Ce n’est que près de deux ans plus tard que la vérité éclata. L’histoire était un mensonge. Et Nayirah, l’adolescente koweïtienne entraînée par Hill & Knowlton pour son apparition, était en fait la fille de l’ambassadeur du Koweït aux États-Unis. La guerre était alors terminée depuis longtemps.
La guerre américaine au Vietnam s’est intensifiée après un faux rapport en août 1964. Le président américain Lyndon Johnson a affirmé que des torpilleurs nord-vietnamiens avaient lancé à deux reprises des attaques non provoquées contre le destroyer américain Maddox dans le golfe du Tonkin.
Le Congrès a répondu en votant à Johnson les pleins pouvoirs pour faire la guerre en Asie du Sud-Est. Il s’est avéré plus tard que le Maddox revenait d’opérations secrètes contre le Nord-Vietnam et que la deuxième attaque n’avait jamais eu lieu. Mais Johnson avait obtenu son autorisation de faire la guerre.
Des civils ont été tués à Kfar Aza, au Koweït et en Belgique. Mais cela n’a jamais suffi.

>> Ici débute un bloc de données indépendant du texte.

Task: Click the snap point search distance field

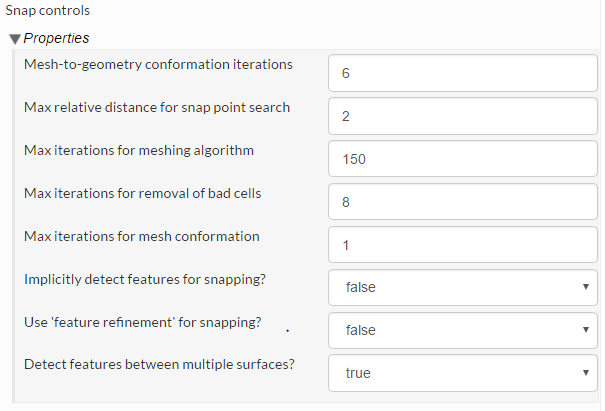Action: pyautogui.click(x=463, y=117)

Des mensonges sur des bébés morts sont nécessaires afin de fabriquer des ennemis littéralement inhumains, des animaux qui peuvent être abattus sans aucune des mauvaises consciences habituelles.
Cela signifie que la preuve que des bébés palestiniens morts ont été retirés des décombres de Gaza peut être ignorée sans problème. «Ce ne sont pas des gens comme nous, ce sont des sauvages».
Et ils renforcent des mensonges plus importants, comme celui selon lequel, en 1948, les colons se seraient emparés d’une terre qui était vide et n’appartenait pas aux Palestiniens.
Ceux qui fabriquent et propagent de tels mensonges sont eux-mêmes des collaborateurs des meurtres et des génocides.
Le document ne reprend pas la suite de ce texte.